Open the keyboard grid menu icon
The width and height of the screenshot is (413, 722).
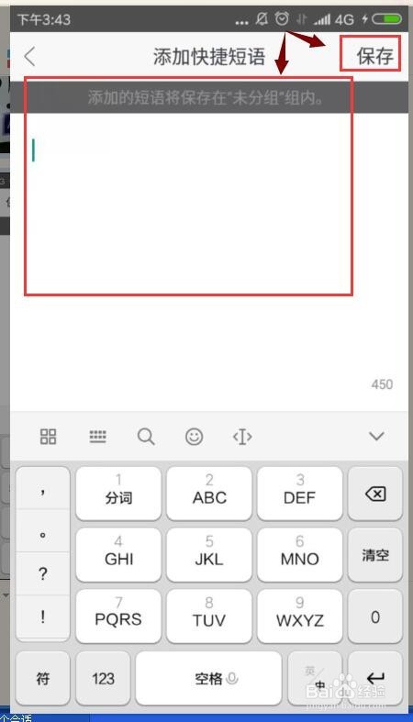pyautogui.click(x=49, y=437)

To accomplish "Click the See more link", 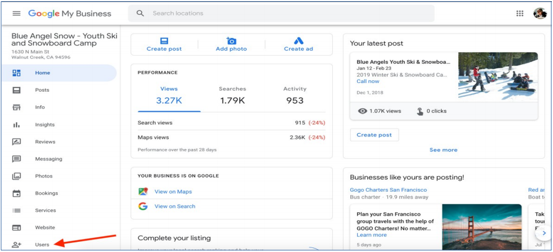I will click(443, 150).
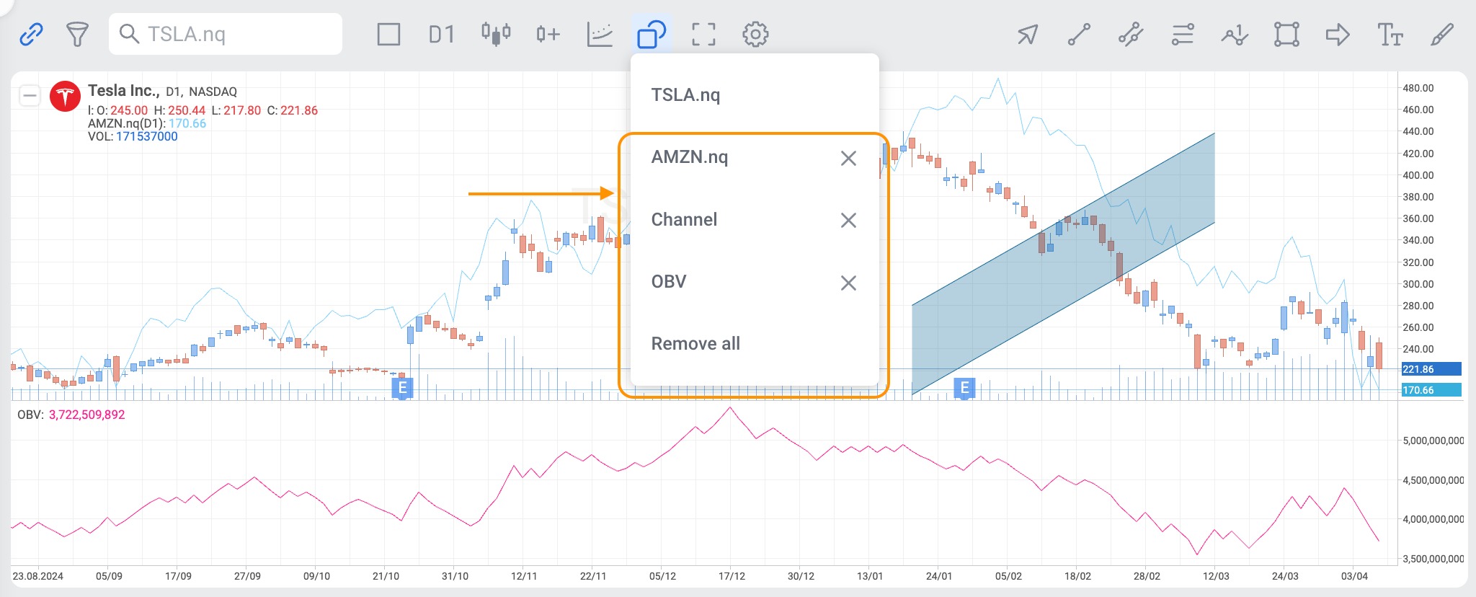Viewport: 1476px width, 597px height.
Task: Open the line chart studies icon
Action: click(x=600, y=34)
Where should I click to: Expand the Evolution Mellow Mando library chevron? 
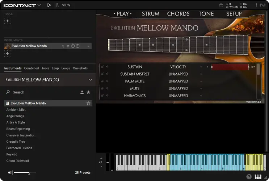tap(91, 80)
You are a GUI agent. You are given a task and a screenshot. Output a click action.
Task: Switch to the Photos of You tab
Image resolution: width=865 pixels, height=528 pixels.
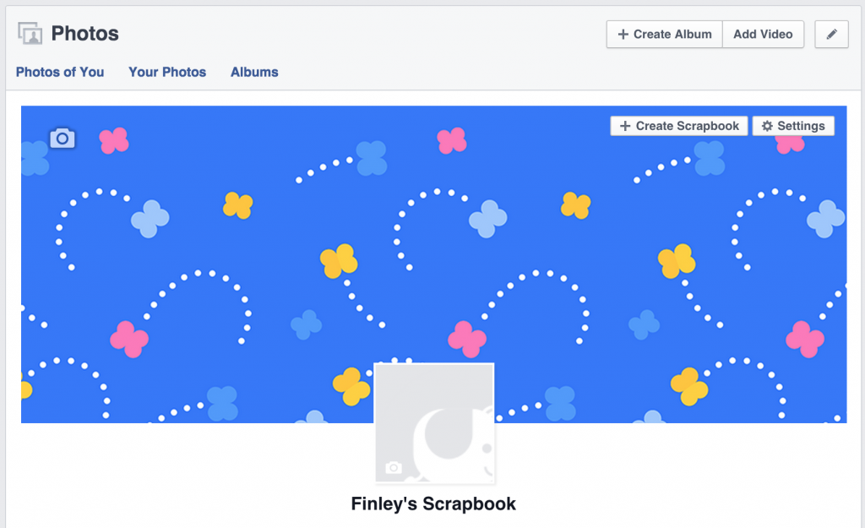pos(60,72)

——————————

- [TASK DIRECTIONS]
Copy out verbatim the part of the rows that opens with the line containing "You are a GUI" and runs through the end of the rows, including both ends, and leave out the pictures.

- [TASK RESULT]
You are a GUI agent. You are given a task and a screenshot. Output a click action.
Task: Switch to the Photos of You tab
Image resolution: width=865 pixels, height=528 pixels.
pos(60,72)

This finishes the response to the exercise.